– Закройте глаза скорее, – говорит ей Лихачов, – закройте, это василиск, ведь один взгляд его ужасен… – и не дождавшись, уже своей рукой закрывает глаза Милькееву.

Тот смеется. Катерина Николаевна хохочет.

– Василиск? Что такое василиск?! – кричат дети.

– Василиск, это, как вам сказать, это – гад, такая ящерица…

– Ну, ты сам не знаешь… – говорит Милькеев.

– Бедный, бедный Вася, обидели, – восклицает Федя, с беспокойством глядя Милькееву в глаза, и, кидаясь к нему, цалует его…

Сам Лихачев замолчал, тронутый этой неожиданностью, и все общество, молча переглянувшись, улыбается.

– Вы лучше спросите у доктора, что такое василиск… – начал опять Лихачев сюрпризом для Руднева.

– Василиск, – говорит доктор, – это точно, это – ящерица… только, что она взглядом одним поражает и убивает, так это неправда… Это древние греки, кажется, верили…

– Василиск – значит царь по-гречески, – перебивает Баумгартен, – это название дано животному оттого, что у него на голове есть небольшой венец: кажется, так, docteur?

– Да, нарост, – сухо и глядя в сторону отвечает docteur.

– Греки эти были такие изящные! – вздохнув вдруг и кусая ногти, замечает Маша.

И потом тихо, все молчит: люди, озеро и роща! Вдали, вблизи, зелень и пестрые ковры, ржание лошадей и огонь костра…

– А ведь ты в самом деле на того целовальника похож, Лихачев, – начинает теперь уже Милькеев…

Лихачев улыбается и хочет отвечать.

– Только он поделикатнее, поизящнее будет немного.

– Гиппопотам ты этакий!

– Что такое гиппопотам? – спрашивают дети.

– Все равно, что бегемот: большая свинья, которая в Египте, кажется, живет.

– Болван! – отвечает Милькеев.

И все опять хохочут. Дети спорят между собою: как лучше назвать Ваську, бегемотом или василиском.

– Он – Вася, значит, василиск и будет, – решает их спор предводитель.

– Василиск! василиск! Вася, ты – василиск. За обедом опять спор, даже ссора.

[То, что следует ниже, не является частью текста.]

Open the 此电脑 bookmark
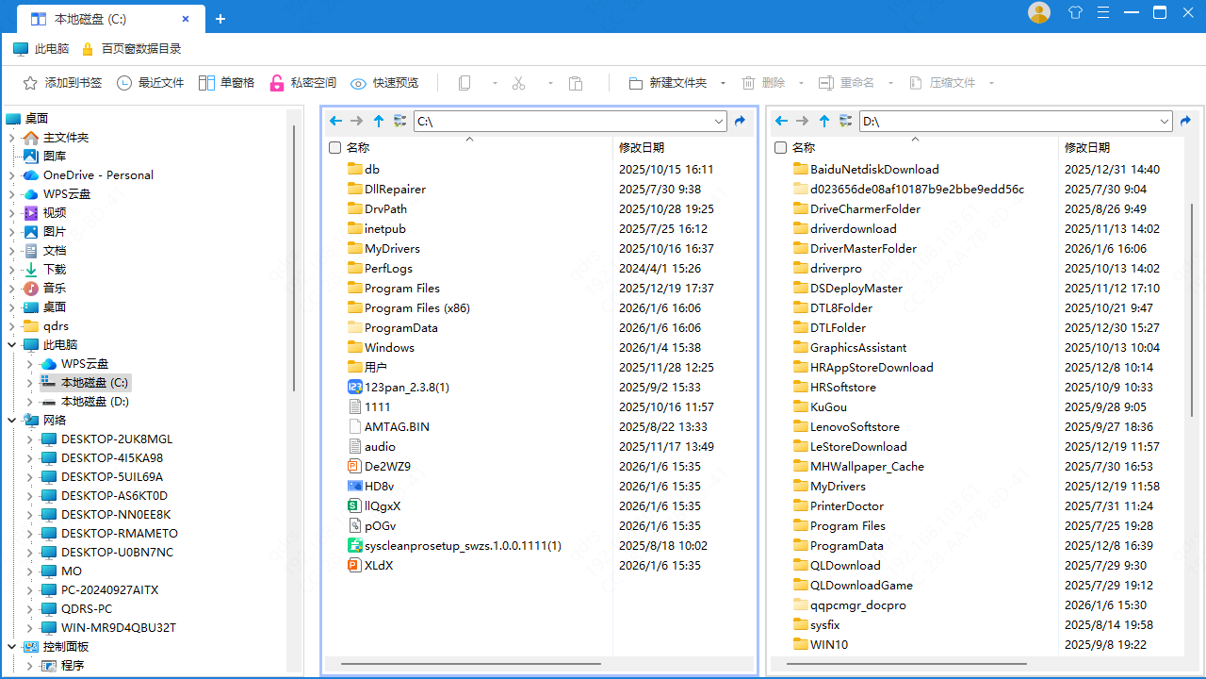The height and width of the screenshot is (679, 1206). pyautogui.click(x=44, y=48)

– Французская нация любит равенство! – говорит гордо Баумгартен, – за равенство она с радостью отдает жизнь…

– И свободу! – прибавляет предводитель, – а равенство целью никогда не должно быть.

(Руднев, поклонник Руссо, напрягает слух.) – Как так? – с удивлением спрашивает Катерина Николаевна, – равенства не надо… И это вы говорите?

– Я-с. Равенства должно быть настолько, чтобы оно не стесняло свободы и вольной борьбы.

– Я думаю, главное, чтоб не было насилия?.. – возразила Катерина Николаевна, – это – главное… Или нет…

– Все условно-с.

– А как же оправдать насилие?..

– Все условно-с. Пожалуй, и не оправдывайте.

– Нет, надо оправдать.

– Оправдайте прекрасным, – говорил Милькеев, – одно оно – верная мерка на все… Потому, что оно само себе цель… Всякая борьба являет опасности, трудности и боль, и тем-то человек и выше других зверей, что он находит удовольствие в борьбе и трудностях… Поход Ксенофонта сам по себе прекрасен, хоть никакой цели не достиг!

У Милькеева заблистали глаза и загорелись щоки; не видел еще Руднев его с таким лицом. Предводитель хотел что-то сказать, но Милькеев уже был в волнении и, откидывая назад свои кудри, продолжал, все больше и больше разгорячаясь: – Что бояться борьбы и зла?.. Нация та велика, в которой добро и зло велико. Дайте и злу и добру свободно расширить крылья, дайте им простор… Не в том дело, поймите, не в том дело, чтобы отеческими заботами предупредить возможность всякого зла… А в том, чтобы усилить творчество добра. Отворяйте ворота: вот вам – создавайте; вольно и смело… Растопчут кого-нибудь в дверях – туда и дорога! Меня – так меня, вас – так вас… Вот что нужно, что было во все великие эпохи. Зла бояться! О, Боже! Да зло на просторе родит добро! Не то нужно, чтобы никто не был ранен, но чтобы были раненому койки, доктор и сестра милосердия… Не в том дело, чтобы никто не был обманут, но в том, чтобы был защитник и судья для обманутого; пусть и обманщик существует, но чтобы он был молодец, да и по-молодецки был бы наказан… Если для того, чтобы на одном конце существовала Корделия, необходима леди Макбет, давайте ее сюда, но избавьте нас от бессилия, сна, равнодушия, пошлости и лавочной осторожности.